By 2026, I expect three clusters to attract most of the attention:
  • Full-stack European quantum and photonics platforms that can credibly become national or regional champions, with long-term state and strategic capital behind them.
  • Application companies in simulation, optimisation and materials that make money on hybrid (quantum + classical) infrastructure while fully scaled machines are still being built.
  • Enabling technologies (control electronics, cooling, error-correction, verification) that become the picks-and-shovels every serious quantum stack needs.
From my perspective, the interesting founders in this space treat quantum like any other deeptech product category: they are obsessive about the science and equally serious about who their first 10 customers are, what they are paying for, and how to bridge from early pilots to repeatable revenue. Beautiful physics without a commercial path will increasingly belong in a different funding model than venture.
“Deep tech” in Europe used to be a polite way of saying “brilliant IP, unclear timeline”. We celebrated research output, filed patents and trusted that commercialisation would somehow happen elsewhere. It was flattering, but it also meant most of the value creation happened in other geographies.
The numbers now tell a different story. If Europe actually scales its deep tech engine, recent work suggests it could create around $1 trillion in enterprise value and up to a million jobs by 2030. Deep tech’s share of European VC funding has more than doubled over the last decade, and in some Eastern European hubs it already represents over 15% of all venture capital, compared with roughly 10% in the rest of Europe. In parallel, European AI and semiconductor alliances, from $10bn+ frontier model companies to multi-billion euro chip partnerships, make it clear that sovereignty in energy, compute, health and defence will rely on a cohort of deep tech companies that reach real scale, not just scientific milestones. The boundary with ClimateTech is also fading: fusion, advanced batteries, power electronics, novel materials, carbon removal and precision agriculture are all deep tech plays that underpin the decarbonisation infrastructure described in the previous chapter.
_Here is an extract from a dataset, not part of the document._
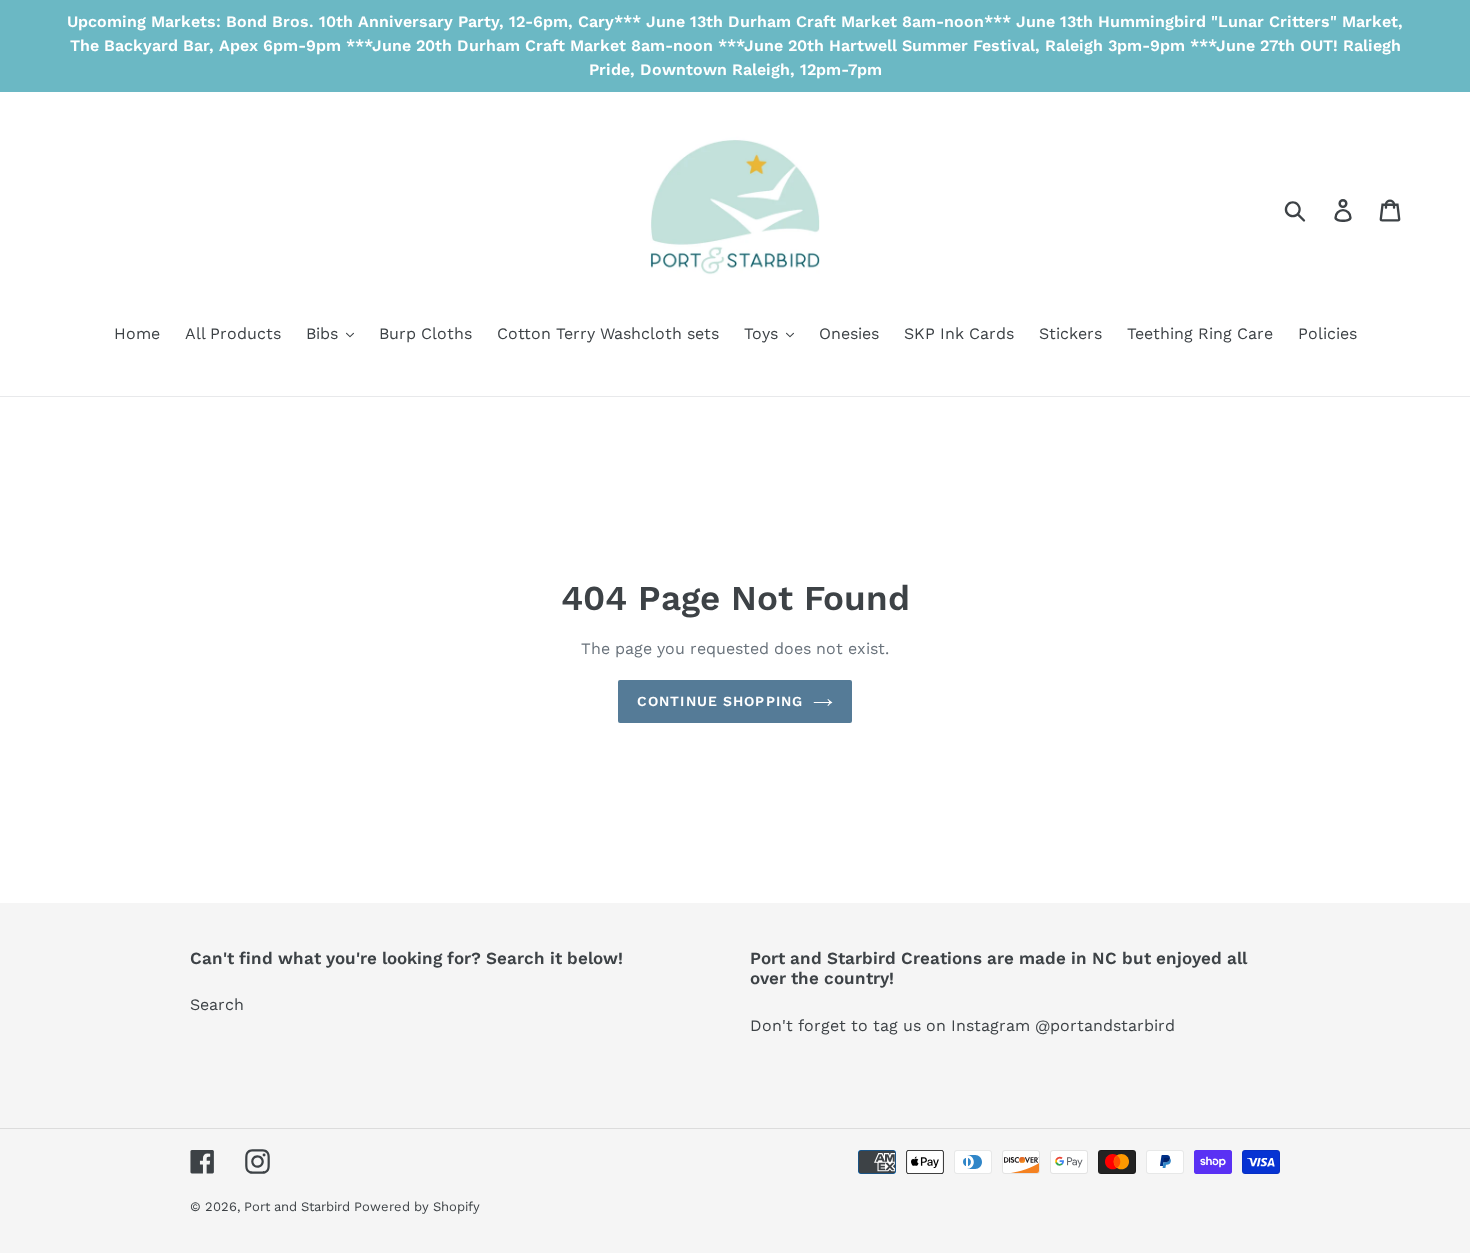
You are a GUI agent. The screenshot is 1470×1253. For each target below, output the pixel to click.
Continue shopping (720, 701)
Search (217, 1004)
In that context, the winners are the teams who can turn fusion, novel materials, space infrastructure and bioengineering into dependable systems that sit inside hospitals, grids and factories and can be financed by infrastructure funds, project finance, corporate balance sheets and eventually pensions and insurers, not just early-stage venture capital.

Where I expect demand to accelerate in 2026:
  • Fusion-enabling subsystems such as heating, magnets and power electronics that can be manufactured at scale and banked by project financiers.
  • Orbital and in-situ sensing platforms that feed directly into agriculture, climate risk and health applications, rather than “space data” without clear end-users.
  • Biotech and medtech instrumentation that moves from research labs into routine clinical workflows, with robust pathways through European regulators and payers.
We will continue to back deep tech that can be valued as part of Europe’s backbone in energy, health, climate and security, not just as a remarkable piece of science.